# Data Formats Guide

## Overview

Lobster AI supports a wide range of biological data formats for different omics types. This guide provides detailed specifications for supported input and output formats, including format conversion capabilities and best practices.

## Supported Input Formats

### Single-Cell RNA-seq Formats

#### H5AD (AnnData HDF5)
**Description**: Standard format for single-cell data, used by scanpy and other Python tools.

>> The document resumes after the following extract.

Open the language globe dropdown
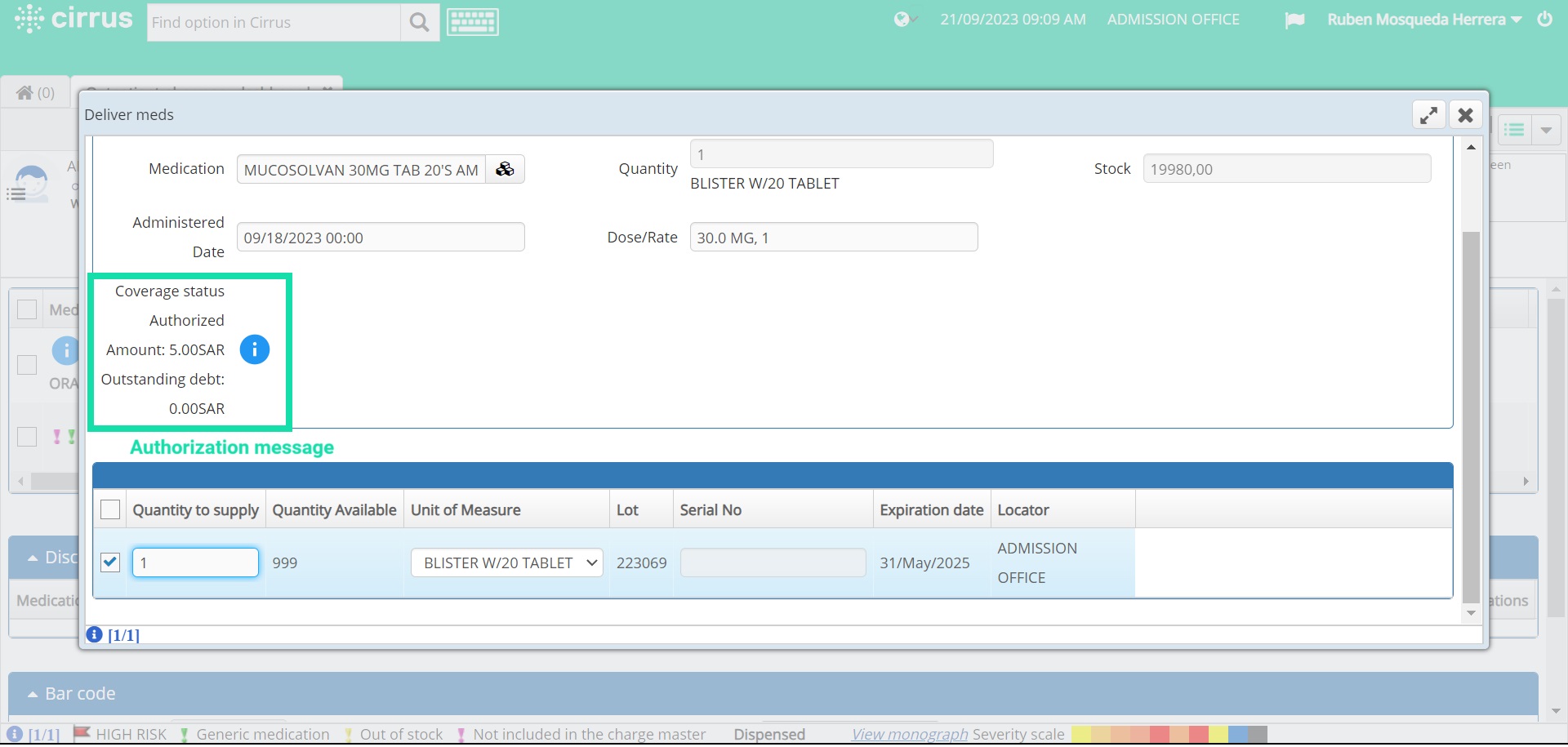This screenshot has height=747, width=1568. pyautogui.click(x=903, y=20)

**File Extension**: `.h5ad`

**Structure**:
```
AnnData object with:
- X: Expression matrix (cells × genes)
- obs: Cell metadata (cell barcodes, QC metrics, clusters)
- var: Gene metadata (gene symbols, chromosome, biotype)
- obsm: Multi-dimensional cell annotations (PCA, UMAP coordinates)
- varm: Multi-dimensional gene annotations
- layers: Additional expression matrices (raw counts, normalized)
- uns: Unstructured annotations (parameters, plots)
```

**Example Loading**:
```bash
/read single_cell_data.h5ad
```

**Advantages**:
- Efficient storage with compression
- Preserves all analysis metadata
- Native format for scanpy workflows
- Supports both sparse and dense matrices

#### 10X Genomics Formats

**10X HDF5 Format**
- **File Extension**: `.h5`
- **Structure**: HDF5 file with matrix, features, and barcodes
- **Loading**: `/read filtered_feature_bc_matrix.h5`

**10X MTX Format**
- **Files**: `matrix.mtx.gz`, `features.tsv.gz`, `barcodes.tsv.gz`
- **Structure**: Market Matrix format with separate metadata files
- **Loading**: `/read /path/to/filtered_feature_bc_matrix/`

**10X CSV Format**
- **Files**: CSV/TSV files with gene expression matrix
- **Structure**: Genes as rows, cells as columns (or transposed)

#### CSV/TSV Formats
**Structure Options**:
1. **Genes as rows, cells as columns**:
   ```
   gene_id,cell_1,cell_2,cell_3,...
   ENSG00000001,10,5,0,...
   ENSG00000002,0,15,3,...
   ```

2. **Cells as rows, genes as columns**:
   ```
   cell_id,ENSG00000001,ENSG00000002,...
   cell_1,10,0,...
   cell_2,5,15,...
   ```

**Loading**:
```bash
/read expression_matrix.csv
/read expression_matrix.tsv
```

**Auto-detection**: Lobster AI automatically detects orientation and format.

#### Excel Formats
**File Extensions**: `.xlsx`, `.xls`

**Structure**: Expression matrix with optional metadata sheets

**Example Loading**:
```bash
/read single_cell_data.xlsx
```

### Bulk RNA-seq Formats

#### Quantification File Formats (Kallisto/Salmon)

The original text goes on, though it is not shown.